Akhirnya beliau berlindung di sebuah kebun milik Utbah dan Syaibah bin Rabi’ah dalam keadaan sangat lemah dan sedih.

Doa Nabi ﷺ di Thaif

Dalam kesedihan yang mendalam, Rasulullah ﷺ berdoa kepada Allah SWT dengan doa yang sangat menyentuh:

“Ya Allah, kepada-Mu aku mengadukan lemahnya kekuatanku, sedikitnya daya upayaku, dan hinanya diriku di hadapan manusia…”

Doa ini menunjukkan betapa berat perjuangan dakwah Nabi ﷺ, namun beliau tetap bergantung hanya kepada Allah.

Malaikat Penjaga Gunung Datang

Setelah itu, Allah SWT mengutus Malaikat Jibril bersama malaikat penjaga gunung.

Malaikat berkata:

“Jika engkau mau, aku akan timpakan dua gunung ini kepada penduduk Thaif.”

Tetapi Rasulullah ﷺ menolak.

Beliau justru berkata:

“Aku berharap semoga Allah mengeluarkan dari keturunan mereka orang-orang yang menyembah Allah semata.”

Subhanallah, meskipun disakiti, Nabi ﷺ tetap mendoakan kebaikan bagi mereka.

Hikmah dari Peristiwa Thaif

1. Dakwah membutuhkan kesabaran

Nabi ﷺ tidak berhenti berdakwah walau dihina dan disakiti.

2. Membalas keburukan dengan kebaikan

Beliau memilih mendoakan hidayah untuk penduduk Thaif.

3. Sahabat sejati selalu menemani perjuangan

Zaid bin Haritsah menunjukkan cinta dan pengorbanannya kepada Rasulullah ﷺ.

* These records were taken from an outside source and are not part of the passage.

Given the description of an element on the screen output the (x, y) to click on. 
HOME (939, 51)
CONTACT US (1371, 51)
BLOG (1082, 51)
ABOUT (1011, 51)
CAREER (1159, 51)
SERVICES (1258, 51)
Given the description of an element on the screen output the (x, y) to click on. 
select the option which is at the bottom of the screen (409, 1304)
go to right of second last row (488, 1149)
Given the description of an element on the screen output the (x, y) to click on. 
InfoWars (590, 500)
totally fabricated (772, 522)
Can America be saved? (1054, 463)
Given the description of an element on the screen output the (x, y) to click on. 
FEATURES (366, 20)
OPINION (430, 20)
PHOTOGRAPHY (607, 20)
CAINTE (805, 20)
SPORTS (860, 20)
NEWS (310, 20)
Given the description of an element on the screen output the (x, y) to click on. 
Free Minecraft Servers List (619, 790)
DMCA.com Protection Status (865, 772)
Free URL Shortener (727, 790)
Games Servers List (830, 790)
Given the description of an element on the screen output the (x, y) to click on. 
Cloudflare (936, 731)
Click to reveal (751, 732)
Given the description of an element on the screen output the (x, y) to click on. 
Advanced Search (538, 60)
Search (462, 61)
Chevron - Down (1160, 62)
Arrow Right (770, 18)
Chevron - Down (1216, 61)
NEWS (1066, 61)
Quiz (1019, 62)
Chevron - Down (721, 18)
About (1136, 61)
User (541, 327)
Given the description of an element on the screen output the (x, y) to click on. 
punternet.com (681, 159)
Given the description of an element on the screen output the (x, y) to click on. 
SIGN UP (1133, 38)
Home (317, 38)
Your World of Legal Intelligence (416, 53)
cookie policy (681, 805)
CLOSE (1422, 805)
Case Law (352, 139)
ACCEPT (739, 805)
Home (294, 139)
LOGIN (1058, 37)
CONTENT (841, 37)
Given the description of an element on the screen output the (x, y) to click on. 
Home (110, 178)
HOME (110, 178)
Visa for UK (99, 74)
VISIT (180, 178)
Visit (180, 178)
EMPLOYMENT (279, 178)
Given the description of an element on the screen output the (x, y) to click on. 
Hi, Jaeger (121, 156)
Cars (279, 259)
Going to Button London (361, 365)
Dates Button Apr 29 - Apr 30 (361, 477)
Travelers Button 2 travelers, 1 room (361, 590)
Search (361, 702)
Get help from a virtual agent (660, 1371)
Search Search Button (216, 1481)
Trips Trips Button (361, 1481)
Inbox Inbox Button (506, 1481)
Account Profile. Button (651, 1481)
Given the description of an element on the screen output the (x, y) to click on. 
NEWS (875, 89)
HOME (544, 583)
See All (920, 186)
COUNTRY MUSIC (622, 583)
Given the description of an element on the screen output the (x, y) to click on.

4. Pertolongan Allah selalu dekat

Ketika manusia menolak, Allah tetap menjaga Nabi-Nya.

Penutup

Perjalanan dakwah Rasulullah ﷺ ke Thaif adalah bukti cinta beliau kepada umat manusia. Walaupun dilempari batu dan diusir, beliau tetap sabar, lembut, dan penuh kasih sayang.

Kisah ini mengajarkan bahwa seorang Muslim harus tetap berbuat baik, bersabar dalam perjuangan, dan tidak mudah menyerah dalam menyampaikan kebenaran.